Interestingly and surprisingly, in consideration of the short period of physical activity and high-altitude exposure, the trekking appeared to provide beneficial and rapid effects on the lipid profile. These effects probably rely on both high-altitude hypoxia and physical activity, as a consequence of hypoxia- and exercise-related adaptations [15, 16]. Actually, the effects of high-altitude exposure on plasma lipids and lipoprotein cholesterol have been previously studied. Férézou and colleagues found marked and persistent reductions in plasma cholesterol and phospholipids 3 days after arrival at 4800 m a.s.l. and the same author, also, found a decrease in plasma triglycerides 3 weeks after the high-altitude sojourn [17]. Low plasma cholesterol levels at the high altitude resulted mainly from the reduction in low-density lipoprotein cholesterol (C-LDL). It is worth noting that C-LDL variations were not related to body weight changes and that such modifications were not dependent on the activity during the expedition [17].

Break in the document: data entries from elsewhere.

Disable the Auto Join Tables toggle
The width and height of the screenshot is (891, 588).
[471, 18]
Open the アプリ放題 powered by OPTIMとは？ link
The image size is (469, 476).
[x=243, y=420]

According to the study reported by de Mendoza, humans at high altitude exhibit significantly lower plasma total cholesterol and C-LDL levels, together with slightly lower amounts of high-density lipoprotein cholesterol (C-HDL), with respect to individuals living at low altitudes [18]. As shown by Domínguez Coello and colleagues, residents living at a higher altitude have increased C-HDL levels, compared to people living at sea level [19]. Similar results were reported in native populations living on high-altitude mountains [20, 21], as well as in a population migrating from lower altitudes to high mountain regions [22].

In the present work, we have also investigated the possible modulatory role of physical exercise at high altitude on inflammatory and metabolic pathways. Also, we have not found any difference on creatinine and transaminase levels at high altitude, as compared to sea-level assessments. These findings may exclude significant inflammatory responses in kidney and liver occurring during the expedition. On the other hand, we found a transient increase on blood pressure, which could be related, at least in part, to different mechanisms involved in BP regulation (i.e., neural central and reflex control of sympathetic activity), as recently reported by Parati et al. [23]. In strong agreement with previous works, we found a significant expedition-induced decrease in total cholesterol, C-LDL and triglyceride levels. This could suggest that the decrease of plasma C-LDL and triglyceride may reveal an adaptive response of the body to high-altitude hypoxic conditions [17].

Finally, we did not observe significant effects of high-altitude physical exercise on plasma glucose. Recent studies showed that physical exercise at moderate altitude could improve glycemic indexes, by affecting substrate utilization, thus outlining new prevention paradigms for metabolic and diabetes prevention [24, 25].

It was reported that high-altitude-induced activation of epinephrine-related pathways may improve both glycogenolysis and glucose usage [26] and this could, at least in part, explain the null effect on plasma glucose observed in mountain climbers who were exposed to moderate altitude for a short period [27].

The results obtained during Kilimanjaro expedition revealed a significant but temporary increase in arterial blood pressure at rest linked to the ascending and environment condition.

In conclusion, the analysis of health status, based on routine haematochemical measurements, determination of anthropometrical and cardiovascular parameters indicates that physical exercise, combined with a balanced diet, could activate positive adaptive mechanisms at high altitude. In particular, it is interesting to underline that high-altitude physical exercise, along with a balanced diet, ameliorates impaired lipid profiles.